* **EXERCISE BRIEF**: Where an image occurs, skip it and print the rest of the records verbatim.

(Collected data)
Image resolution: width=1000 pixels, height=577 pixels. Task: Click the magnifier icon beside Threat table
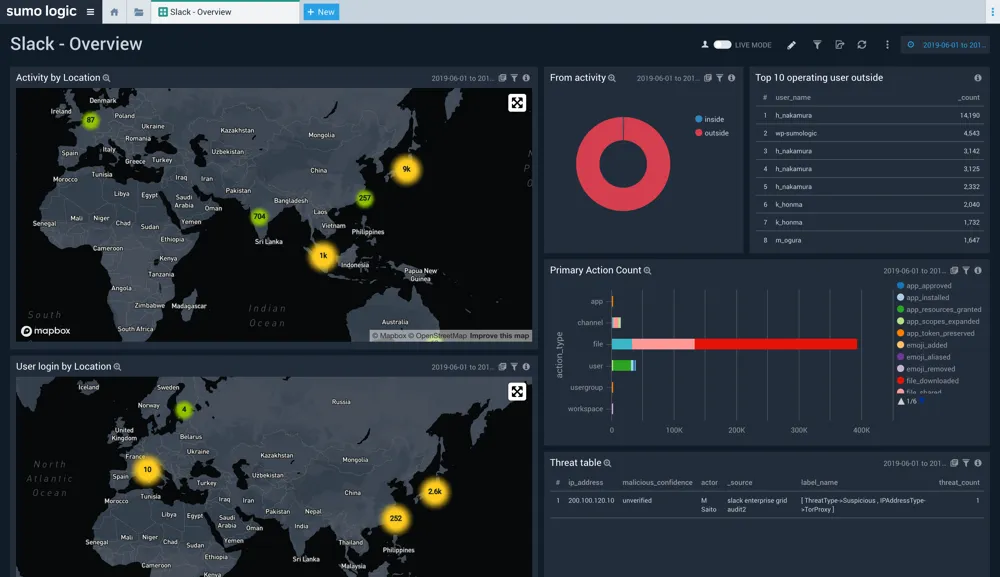[x=608, y=463]
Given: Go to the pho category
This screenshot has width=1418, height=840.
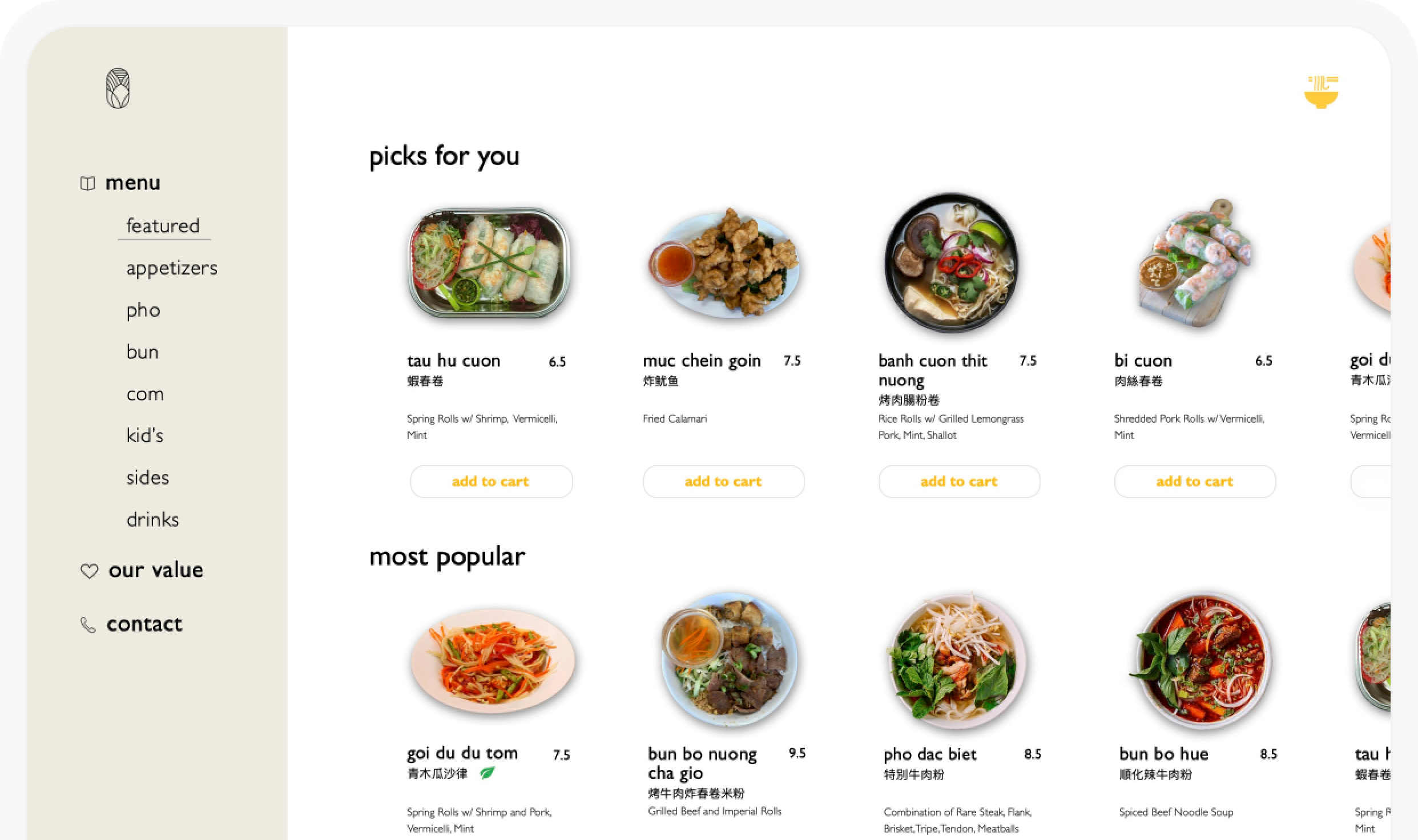Looking at the screenshot, I should tap(143, 310).
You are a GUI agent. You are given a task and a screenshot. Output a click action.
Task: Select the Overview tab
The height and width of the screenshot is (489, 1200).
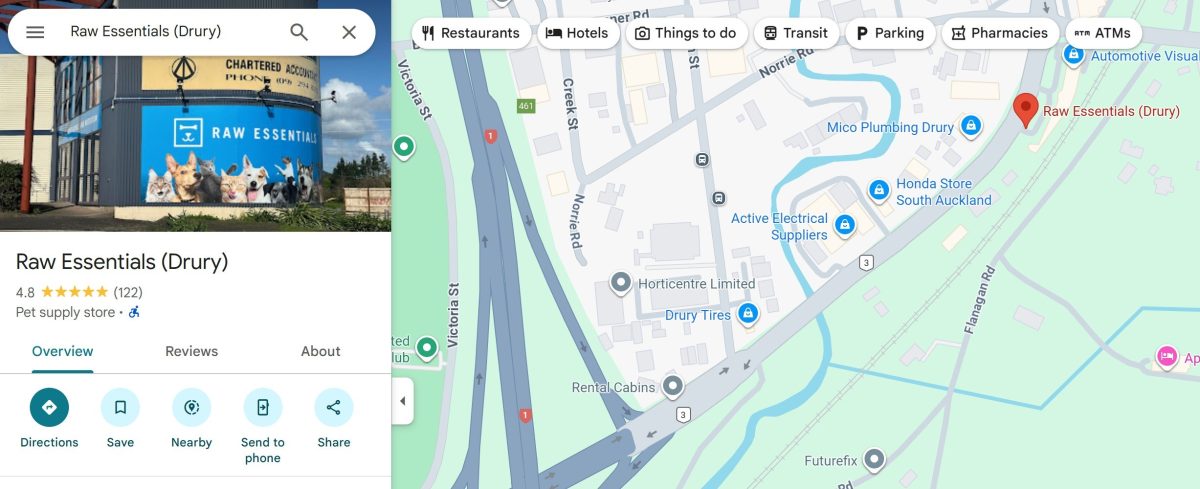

* **SOLUTION TO THE PROBLEM**:
Image resolution: width=1000 pixels, height=577 pixels. Task: Click the magnifier icon beside Threat table
[x=608, y=463]
Given: Go to the pho category
This screenshot has width=1418, height=840.
Looking at the screenshot, I should tap(143, 310).
You are a GUI agent. You are given a task and a screenshot. Output a click action.
Task: Select the Overview tab
The height and width of the screenshot is (489, 1200).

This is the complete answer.